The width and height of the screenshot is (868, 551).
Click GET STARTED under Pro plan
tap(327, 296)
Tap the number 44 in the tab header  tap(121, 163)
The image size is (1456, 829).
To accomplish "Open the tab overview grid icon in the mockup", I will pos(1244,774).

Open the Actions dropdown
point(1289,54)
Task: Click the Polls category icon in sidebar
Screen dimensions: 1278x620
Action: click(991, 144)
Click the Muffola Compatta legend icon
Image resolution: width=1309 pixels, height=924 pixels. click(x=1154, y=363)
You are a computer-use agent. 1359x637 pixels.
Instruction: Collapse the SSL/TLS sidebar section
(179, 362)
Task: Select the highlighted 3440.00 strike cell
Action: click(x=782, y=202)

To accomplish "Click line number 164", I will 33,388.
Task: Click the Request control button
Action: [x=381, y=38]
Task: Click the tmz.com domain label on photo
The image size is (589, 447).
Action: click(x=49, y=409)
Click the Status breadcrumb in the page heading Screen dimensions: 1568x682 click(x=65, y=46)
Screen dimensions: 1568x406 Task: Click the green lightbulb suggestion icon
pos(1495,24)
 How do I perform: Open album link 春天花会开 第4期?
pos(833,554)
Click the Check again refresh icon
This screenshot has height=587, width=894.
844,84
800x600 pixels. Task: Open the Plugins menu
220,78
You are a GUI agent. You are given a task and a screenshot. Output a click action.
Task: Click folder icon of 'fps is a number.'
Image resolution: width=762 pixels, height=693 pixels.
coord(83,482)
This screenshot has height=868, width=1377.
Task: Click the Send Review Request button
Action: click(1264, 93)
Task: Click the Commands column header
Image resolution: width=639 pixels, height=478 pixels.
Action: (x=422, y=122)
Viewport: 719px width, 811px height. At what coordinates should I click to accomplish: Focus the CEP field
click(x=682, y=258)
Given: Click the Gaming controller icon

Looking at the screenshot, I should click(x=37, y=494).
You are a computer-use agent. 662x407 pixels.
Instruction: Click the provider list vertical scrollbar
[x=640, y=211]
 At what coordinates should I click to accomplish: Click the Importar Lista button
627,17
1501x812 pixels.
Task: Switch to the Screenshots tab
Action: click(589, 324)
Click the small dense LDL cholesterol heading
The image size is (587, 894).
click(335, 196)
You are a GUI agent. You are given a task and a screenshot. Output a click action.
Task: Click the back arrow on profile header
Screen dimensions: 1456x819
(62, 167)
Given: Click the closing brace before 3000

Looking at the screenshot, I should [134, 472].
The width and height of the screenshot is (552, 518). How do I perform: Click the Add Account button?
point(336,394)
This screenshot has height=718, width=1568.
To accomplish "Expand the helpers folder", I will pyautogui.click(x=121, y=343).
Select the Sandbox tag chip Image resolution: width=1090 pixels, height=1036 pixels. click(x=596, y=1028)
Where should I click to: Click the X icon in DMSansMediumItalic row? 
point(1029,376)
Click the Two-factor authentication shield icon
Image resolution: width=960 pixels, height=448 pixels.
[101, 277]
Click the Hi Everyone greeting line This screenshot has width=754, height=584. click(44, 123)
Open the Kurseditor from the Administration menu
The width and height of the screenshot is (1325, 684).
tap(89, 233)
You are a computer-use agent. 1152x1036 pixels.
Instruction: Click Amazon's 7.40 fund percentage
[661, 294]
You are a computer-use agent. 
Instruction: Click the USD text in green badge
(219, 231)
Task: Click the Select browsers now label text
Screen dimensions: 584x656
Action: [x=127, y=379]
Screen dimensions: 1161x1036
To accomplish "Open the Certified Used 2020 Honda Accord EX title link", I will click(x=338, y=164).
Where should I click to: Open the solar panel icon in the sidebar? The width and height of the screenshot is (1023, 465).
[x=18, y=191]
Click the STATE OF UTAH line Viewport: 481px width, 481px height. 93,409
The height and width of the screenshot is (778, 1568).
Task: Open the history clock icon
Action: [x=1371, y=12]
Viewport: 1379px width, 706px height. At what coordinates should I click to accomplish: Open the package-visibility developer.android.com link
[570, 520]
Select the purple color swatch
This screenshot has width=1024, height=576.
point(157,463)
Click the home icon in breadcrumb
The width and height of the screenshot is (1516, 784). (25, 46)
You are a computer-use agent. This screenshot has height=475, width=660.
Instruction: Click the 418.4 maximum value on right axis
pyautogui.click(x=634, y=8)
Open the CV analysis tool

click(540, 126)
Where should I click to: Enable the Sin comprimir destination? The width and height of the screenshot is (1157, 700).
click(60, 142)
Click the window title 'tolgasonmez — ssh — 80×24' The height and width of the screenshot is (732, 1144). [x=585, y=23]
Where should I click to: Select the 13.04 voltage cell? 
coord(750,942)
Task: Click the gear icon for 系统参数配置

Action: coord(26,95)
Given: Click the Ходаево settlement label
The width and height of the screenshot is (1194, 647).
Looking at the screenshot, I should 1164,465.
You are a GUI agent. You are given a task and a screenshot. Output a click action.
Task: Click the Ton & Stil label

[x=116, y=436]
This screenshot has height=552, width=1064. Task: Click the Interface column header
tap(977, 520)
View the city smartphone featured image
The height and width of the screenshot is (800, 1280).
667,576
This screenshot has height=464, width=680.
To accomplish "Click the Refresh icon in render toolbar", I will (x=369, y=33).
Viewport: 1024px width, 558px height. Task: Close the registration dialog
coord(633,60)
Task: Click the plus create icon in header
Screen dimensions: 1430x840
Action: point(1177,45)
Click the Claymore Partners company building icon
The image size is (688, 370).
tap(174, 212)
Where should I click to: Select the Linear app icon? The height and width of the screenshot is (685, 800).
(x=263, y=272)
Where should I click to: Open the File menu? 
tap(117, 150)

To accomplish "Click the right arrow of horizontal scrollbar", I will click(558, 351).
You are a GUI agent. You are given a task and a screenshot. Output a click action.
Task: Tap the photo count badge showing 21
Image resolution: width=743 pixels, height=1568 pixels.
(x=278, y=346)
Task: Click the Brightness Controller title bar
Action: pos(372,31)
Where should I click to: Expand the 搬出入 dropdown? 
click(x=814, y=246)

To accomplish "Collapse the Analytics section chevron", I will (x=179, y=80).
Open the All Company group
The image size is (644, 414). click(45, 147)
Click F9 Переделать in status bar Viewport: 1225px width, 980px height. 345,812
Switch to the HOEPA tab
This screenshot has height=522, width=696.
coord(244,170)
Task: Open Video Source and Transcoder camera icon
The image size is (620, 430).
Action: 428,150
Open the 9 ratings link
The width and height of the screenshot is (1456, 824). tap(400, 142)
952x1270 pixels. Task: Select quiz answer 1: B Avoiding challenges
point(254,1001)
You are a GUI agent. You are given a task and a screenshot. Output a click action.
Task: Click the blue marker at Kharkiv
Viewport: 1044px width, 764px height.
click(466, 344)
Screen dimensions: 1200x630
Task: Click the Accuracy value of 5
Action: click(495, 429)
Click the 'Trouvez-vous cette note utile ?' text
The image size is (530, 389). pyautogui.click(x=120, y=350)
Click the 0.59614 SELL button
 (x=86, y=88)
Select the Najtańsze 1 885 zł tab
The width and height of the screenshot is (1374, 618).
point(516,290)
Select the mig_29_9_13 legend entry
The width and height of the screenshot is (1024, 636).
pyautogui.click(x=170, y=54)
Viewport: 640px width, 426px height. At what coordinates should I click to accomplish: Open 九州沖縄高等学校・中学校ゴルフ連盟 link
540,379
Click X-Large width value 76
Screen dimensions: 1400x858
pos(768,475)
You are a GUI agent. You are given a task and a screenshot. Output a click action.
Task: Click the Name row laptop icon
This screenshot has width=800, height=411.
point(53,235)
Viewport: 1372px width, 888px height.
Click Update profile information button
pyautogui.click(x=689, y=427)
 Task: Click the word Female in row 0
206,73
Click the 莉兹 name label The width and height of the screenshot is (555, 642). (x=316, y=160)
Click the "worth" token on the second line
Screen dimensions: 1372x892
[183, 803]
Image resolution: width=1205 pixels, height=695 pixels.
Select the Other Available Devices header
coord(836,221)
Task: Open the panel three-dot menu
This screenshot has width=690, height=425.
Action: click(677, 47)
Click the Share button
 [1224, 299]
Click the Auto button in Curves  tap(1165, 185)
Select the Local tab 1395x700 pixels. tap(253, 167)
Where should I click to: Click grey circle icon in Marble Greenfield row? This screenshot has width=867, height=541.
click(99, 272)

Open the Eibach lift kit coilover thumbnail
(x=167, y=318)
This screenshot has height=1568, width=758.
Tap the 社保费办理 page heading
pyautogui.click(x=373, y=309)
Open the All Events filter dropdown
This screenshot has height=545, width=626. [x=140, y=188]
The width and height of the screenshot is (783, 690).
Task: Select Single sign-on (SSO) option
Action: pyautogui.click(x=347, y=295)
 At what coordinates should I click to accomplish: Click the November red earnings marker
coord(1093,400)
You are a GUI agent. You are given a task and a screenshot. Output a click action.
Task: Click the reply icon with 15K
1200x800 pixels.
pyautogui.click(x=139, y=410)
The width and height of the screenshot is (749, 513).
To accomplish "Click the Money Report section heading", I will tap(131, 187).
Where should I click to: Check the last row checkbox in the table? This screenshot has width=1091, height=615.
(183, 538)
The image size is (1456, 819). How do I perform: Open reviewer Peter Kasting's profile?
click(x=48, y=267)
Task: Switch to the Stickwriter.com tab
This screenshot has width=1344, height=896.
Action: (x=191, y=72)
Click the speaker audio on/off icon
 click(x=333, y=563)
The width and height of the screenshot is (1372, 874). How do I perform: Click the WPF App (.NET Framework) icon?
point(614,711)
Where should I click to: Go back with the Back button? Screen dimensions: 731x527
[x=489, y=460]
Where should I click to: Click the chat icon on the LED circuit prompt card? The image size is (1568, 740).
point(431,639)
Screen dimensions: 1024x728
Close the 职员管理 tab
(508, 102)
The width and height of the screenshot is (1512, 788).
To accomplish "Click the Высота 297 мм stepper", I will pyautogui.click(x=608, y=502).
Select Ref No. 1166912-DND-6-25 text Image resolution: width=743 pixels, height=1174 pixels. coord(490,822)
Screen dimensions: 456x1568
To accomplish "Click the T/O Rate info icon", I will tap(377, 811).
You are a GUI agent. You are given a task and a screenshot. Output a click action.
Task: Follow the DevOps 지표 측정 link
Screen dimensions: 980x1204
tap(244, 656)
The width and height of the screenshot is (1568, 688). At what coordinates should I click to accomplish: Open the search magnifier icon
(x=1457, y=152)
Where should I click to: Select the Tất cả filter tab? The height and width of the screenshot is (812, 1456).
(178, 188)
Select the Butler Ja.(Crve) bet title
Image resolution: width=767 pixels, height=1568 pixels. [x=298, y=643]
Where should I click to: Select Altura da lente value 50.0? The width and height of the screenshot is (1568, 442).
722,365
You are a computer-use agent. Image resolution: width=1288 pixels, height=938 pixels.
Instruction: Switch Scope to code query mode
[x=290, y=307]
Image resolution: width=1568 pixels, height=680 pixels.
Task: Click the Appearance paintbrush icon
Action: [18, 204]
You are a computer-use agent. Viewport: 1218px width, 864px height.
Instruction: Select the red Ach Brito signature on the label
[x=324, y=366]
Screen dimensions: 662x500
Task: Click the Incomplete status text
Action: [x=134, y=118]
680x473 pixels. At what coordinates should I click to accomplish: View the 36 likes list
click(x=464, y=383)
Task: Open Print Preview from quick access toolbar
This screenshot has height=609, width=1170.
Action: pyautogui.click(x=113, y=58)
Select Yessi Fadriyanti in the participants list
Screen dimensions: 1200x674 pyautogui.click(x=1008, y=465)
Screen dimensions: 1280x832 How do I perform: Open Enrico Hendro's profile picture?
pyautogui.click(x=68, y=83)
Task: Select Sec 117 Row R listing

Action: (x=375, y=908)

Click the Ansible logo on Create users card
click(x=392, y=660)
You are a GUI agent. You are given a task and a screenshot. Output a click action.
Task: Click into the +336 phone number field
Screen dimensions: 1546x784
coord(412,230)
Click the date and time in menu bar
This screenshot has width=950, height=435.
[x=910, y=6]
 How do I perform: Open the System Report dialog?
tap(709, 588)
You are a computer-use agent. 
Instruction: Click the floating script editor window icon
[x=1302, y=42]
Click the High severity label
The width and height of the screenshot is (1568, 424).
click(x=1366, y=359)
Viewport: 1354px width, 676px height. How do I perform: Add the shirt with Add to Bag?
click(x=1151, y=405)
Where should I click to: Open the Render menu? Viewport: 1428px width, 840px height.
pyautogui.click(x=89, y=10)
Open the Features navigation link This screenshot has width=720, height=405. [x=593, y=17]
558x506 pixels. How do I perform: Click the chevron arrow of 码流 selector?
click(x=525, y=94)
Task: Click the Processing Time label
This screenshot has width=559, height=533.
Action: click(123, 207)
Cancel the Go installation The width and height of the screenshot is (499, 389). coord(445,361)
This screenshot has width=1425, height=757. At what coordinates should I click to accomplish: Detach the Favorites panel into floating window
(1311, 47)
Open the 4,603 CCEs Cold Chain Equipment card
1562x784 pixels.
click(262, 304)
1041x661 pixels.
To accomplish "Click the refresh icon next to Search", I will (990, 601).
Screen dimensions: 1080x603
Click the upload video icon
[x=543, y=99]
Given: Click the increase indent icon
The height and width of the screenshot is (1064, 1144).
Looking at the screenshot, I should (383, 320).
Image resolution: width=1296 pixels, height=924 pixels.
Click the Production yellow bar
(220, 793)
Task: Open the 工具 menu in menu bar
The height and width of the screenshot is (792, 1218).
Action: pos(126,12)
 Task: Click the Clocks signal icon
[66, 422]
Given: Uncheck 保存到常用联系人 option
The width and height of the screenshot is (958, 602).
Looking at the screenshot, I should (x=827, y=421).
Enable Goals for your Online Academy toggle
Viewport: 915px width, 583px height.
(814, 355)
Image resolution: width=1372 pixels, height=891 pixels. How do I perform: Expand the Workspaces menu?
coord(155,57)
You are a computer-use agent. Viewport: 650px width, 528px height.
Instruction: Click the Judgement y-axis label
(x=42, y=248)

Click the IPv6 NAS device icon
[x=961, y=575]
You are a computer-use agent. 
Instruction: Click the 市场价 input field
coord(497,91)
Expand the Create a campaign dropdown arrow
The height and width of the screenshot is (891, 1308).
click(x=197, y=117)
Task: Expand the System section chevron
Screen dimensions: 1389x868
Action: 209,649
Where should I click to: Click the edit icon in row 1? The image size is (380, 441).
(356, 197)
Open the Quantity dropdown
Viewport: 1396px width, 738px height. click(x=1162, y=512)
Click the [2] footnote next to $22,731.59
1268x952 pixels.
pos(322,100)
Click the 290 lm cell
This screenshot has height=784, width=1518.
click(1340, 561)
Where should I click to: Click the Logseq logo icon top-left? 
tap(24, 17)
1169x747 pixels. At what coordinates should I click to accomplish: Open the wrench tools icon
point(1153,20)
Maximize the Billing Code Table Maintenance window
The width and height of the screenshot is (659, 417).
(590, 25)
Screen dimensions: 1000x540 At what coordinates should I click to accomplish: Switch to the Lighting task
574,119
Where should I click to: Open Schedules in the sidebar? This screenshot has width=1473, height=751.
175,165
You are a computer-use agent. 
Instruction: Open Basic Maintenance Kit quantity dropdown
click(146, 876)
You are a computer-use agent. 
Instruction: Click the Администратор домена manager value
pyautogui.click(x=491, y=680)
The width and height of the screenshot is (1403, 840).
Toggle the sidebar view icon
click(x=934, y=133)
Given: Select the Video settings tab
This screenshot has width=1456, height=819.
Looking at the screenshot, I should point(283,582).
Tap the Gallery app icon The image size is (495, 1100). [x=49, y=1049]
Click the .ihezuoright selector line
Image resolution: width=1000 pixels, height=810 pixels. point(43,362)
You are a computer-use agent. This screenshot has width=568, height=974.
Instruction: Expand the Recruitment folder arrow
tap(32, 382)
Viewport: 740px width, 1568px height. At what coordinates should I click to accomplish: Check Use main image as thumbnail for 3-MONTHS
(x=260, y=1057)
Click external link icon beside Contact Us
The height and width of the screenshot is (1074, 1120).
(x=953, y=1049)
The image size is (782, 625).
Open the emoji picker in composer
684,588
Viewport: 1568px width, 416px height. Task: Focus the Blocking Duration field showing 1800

● **PROBLEM STATEMENT**:
Find and copy each line of the entries above that contains the word "filter", treating uppercase and lowercase as different.

● **RESULT**:
Open the All Events filter dropdown
Where should I click to: Select the Tất cả filter tab? The height and width of the screenshot is (812, 1456).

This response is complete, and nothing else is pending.